» **Information given**:

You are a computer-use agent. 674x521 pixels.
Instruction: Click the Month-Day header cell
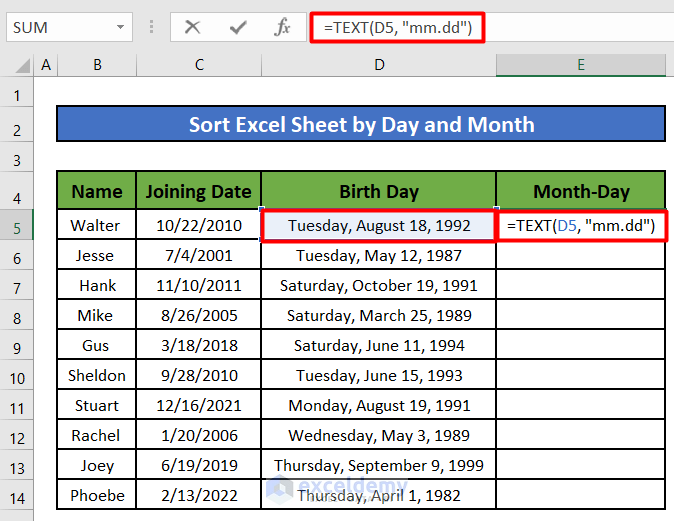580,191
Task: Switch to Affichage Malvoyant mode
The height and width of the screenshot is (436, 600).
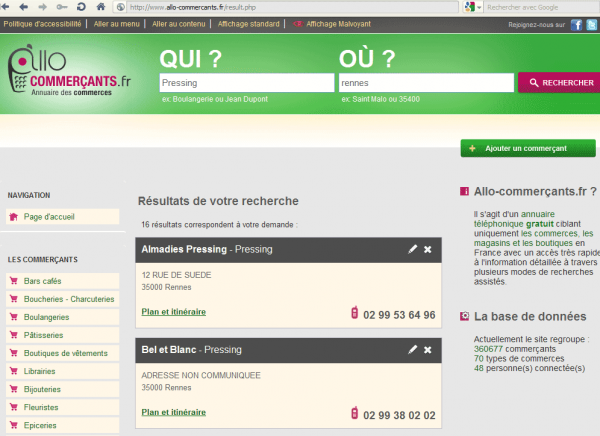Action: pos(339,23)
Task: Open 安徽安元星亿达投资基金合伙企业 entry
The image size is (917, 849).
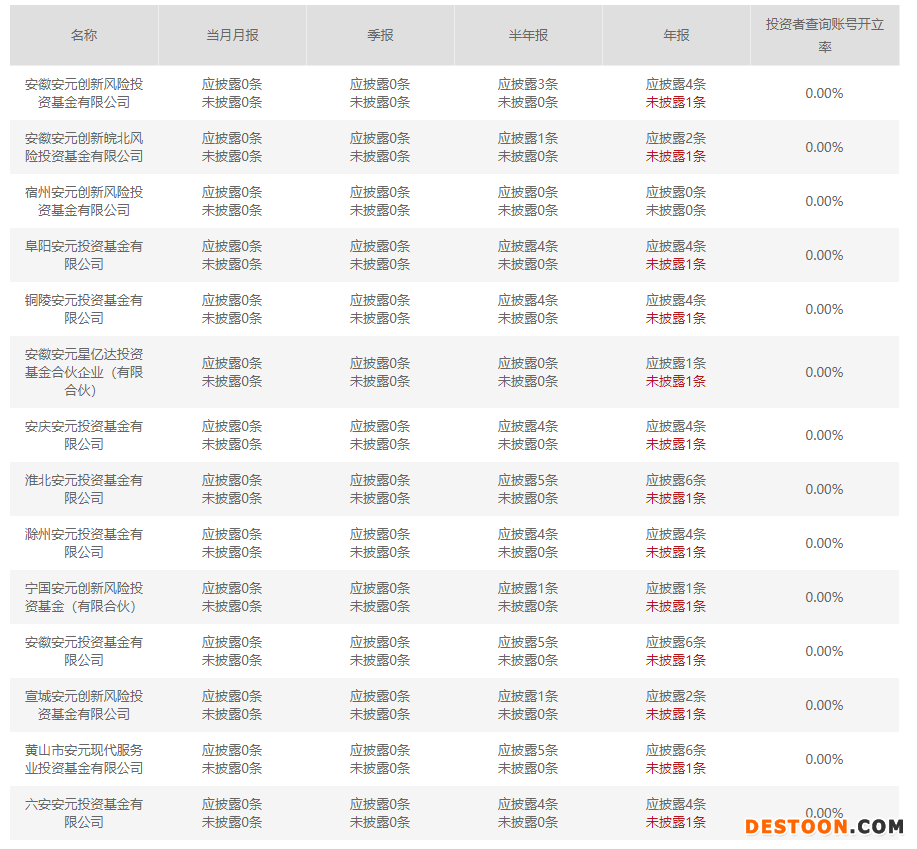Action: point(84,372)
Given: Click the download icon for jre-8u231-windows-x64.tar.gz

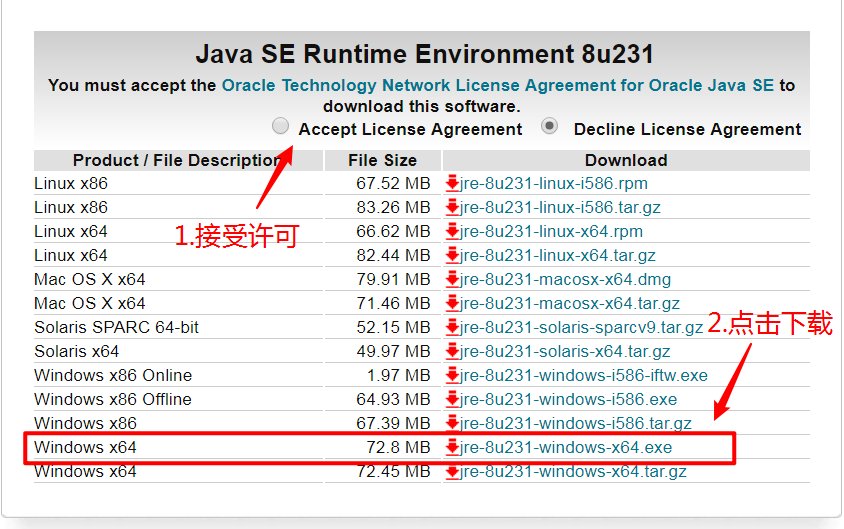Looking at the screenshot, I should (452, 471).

* * *

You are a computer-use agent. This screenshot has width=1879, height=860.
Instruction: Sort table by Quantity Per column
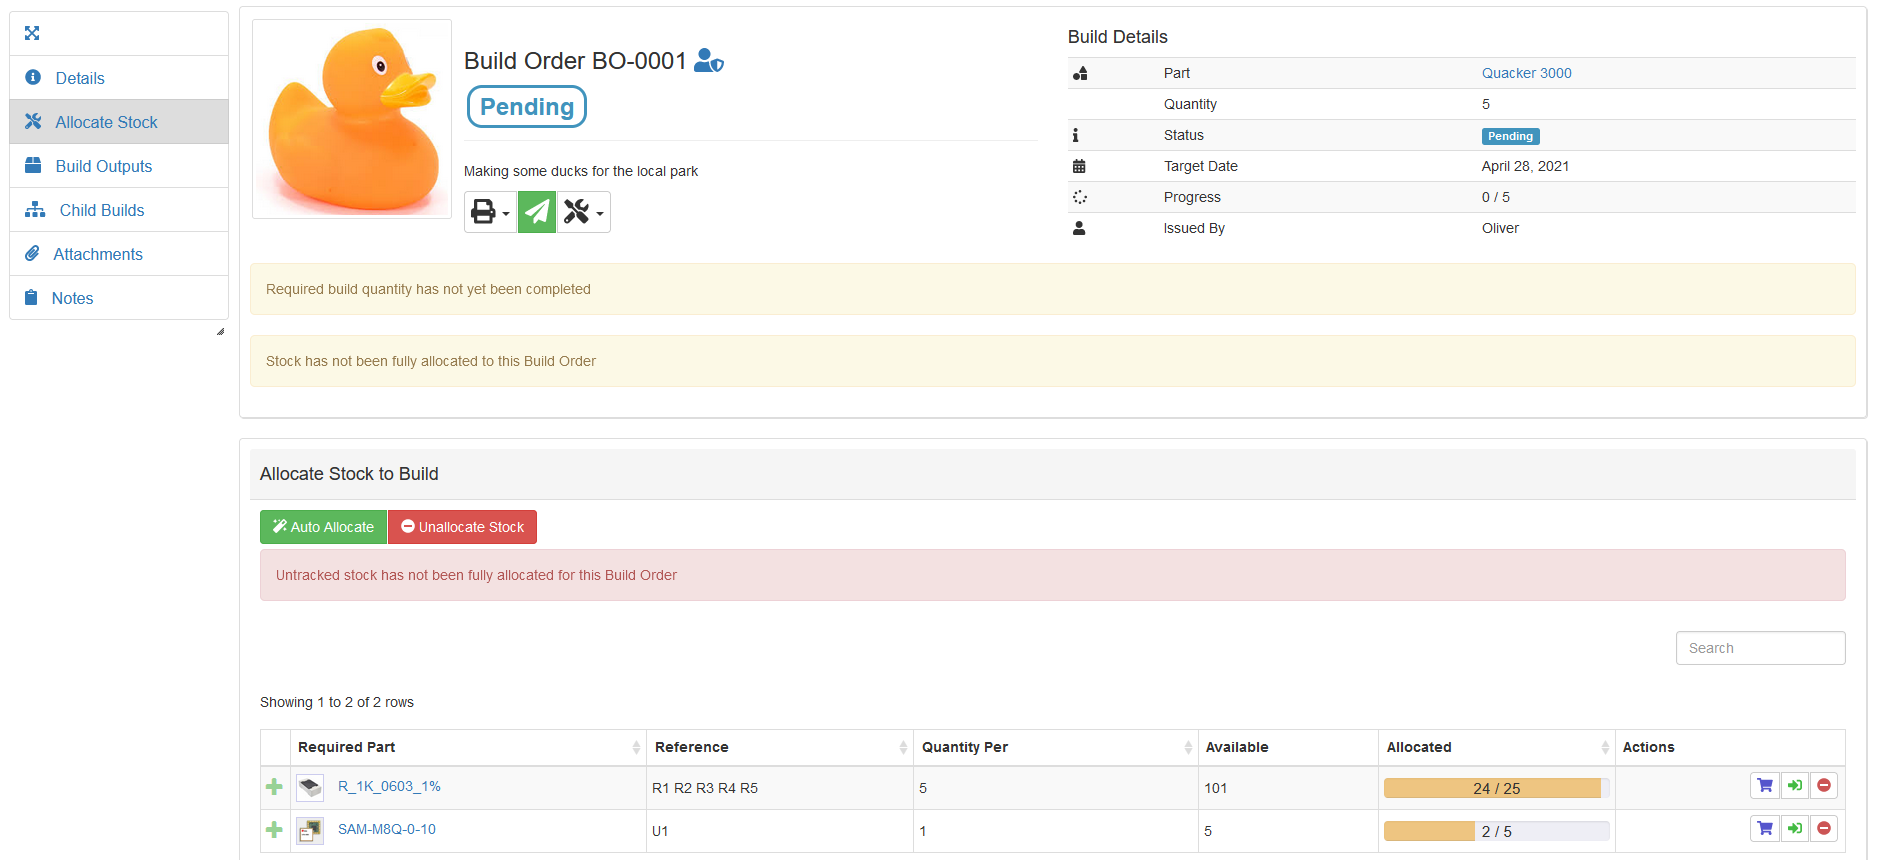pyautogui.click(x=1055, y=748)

» **Work instructions**: Can you rewrite the records between the lines holding "Task: Open 安徽安元星亿达投资基金合伙企业 entry" and "Looking at the", inclusive, substituting "download button" for "download icon" and changing nothing else? Leave the pictures out of your answer.

» **Output for this task**:
Task: Open 安徽安元星亿达投资基金合伙企业 entry
The image size is (917, 849).
Action: point(84,372)
Given: Click the download button for jre-8u231-windows-x64.tar.gz

Looking at the screenshot, I should (452, 471).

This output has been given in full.